Hi, I have a customer running v4.2 patch2 on a pair of 620B' s. They have a webfiltering identity based policy which uses LDAP authentication. The requirement is for users to only need to explicitly authenticate once each day so the Authentication Timeout has been set to 480 minutes. This seems to be working as expected and users are only asked to authenticate once, however we have just noticed an issue. Users are reporting that their AD accounts are being locked out at least once per day; an example of the DC events relating to this are shown below:
Event Type: Failure Audit
Event Source: Microsoft-Windows-Security-Auditing
Event Category: (14336)
Event ID: 4776
Date: 04/11/2010
Time: 13:42:59
User: N/A
Computer: xxxxxxxx01S.xxxx.xx.xxxxxx.xxxx.xx
Description:
The domain controller attempted to validate the credentials for an account.

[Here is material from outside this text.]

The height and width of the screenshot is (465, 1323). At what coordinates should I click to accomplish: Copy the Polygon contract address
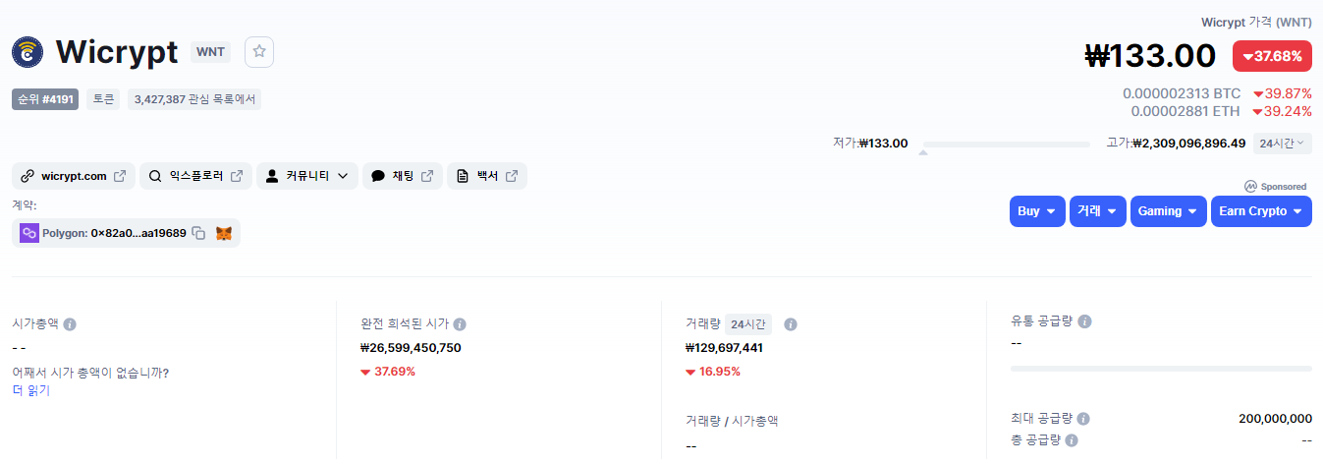pos(198,233)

Authentication Package: MICROSOFT_AUTHENTICATION_PACKAGE_V1_0
Logon Account: BLOGGSJ
Source Workstation: xxxxxxxx01S
Error Code: 0xc000006a
Event Type: Failure Audit
Event Source: Microsoft-Windows-Security-Auditing
Event Category: (12544)
Event ID: 4625
Date: 04/11/2010
Time: 13:42:59
User: N/A
Computer: xxxxxxxx01S.xxxx.xx.xxxxxx.xxxx.xx
Description:
An account failed to log on.
Subject:
Security ID: S-1-5-18
Account Name: xxxxxxxx01S$
Account Domain: xxxx
Logon ID: 0x3e7
Logon Type: 3
Account For Which Logon Failed:
Security ID: S-1-0-0
Account Name: BLOGGSJ
Account Domain: xxxx
Failure Information:
Failure Reason: %%2313
Status: 0xc000006d
Sub Status: 0xc000006a
Process Information:
Caller Process ID: 0x260
Caller Process Name: C:\Windows\System32\lsass.exe
Network Information:
Workstation Name: xxxxxxxx01S
Source Network Address: xx.xx.1.51
Source Port: 17635
Detailed Authentication Information:
Logon Process: Advapi
Authentication Package: MICROSOFT_AUTHENTICATION_PACKAGE_V1_0
Transited Services: -
Package Name (NTLM only): -
Key Length: 0
The xx.xx.1.51 address is the IP of the Fortigate whislt xxxxxxxx01S is the name of the workstation.
I have checked out the error codes and they translate to correct username wrong password. I guess that AD is validating the user credentials on a periodic basis but Fortigate is not replying with the correct information.
Does anyone have any ideas what may be going on and how to resolve it?
Many thanks.
Darren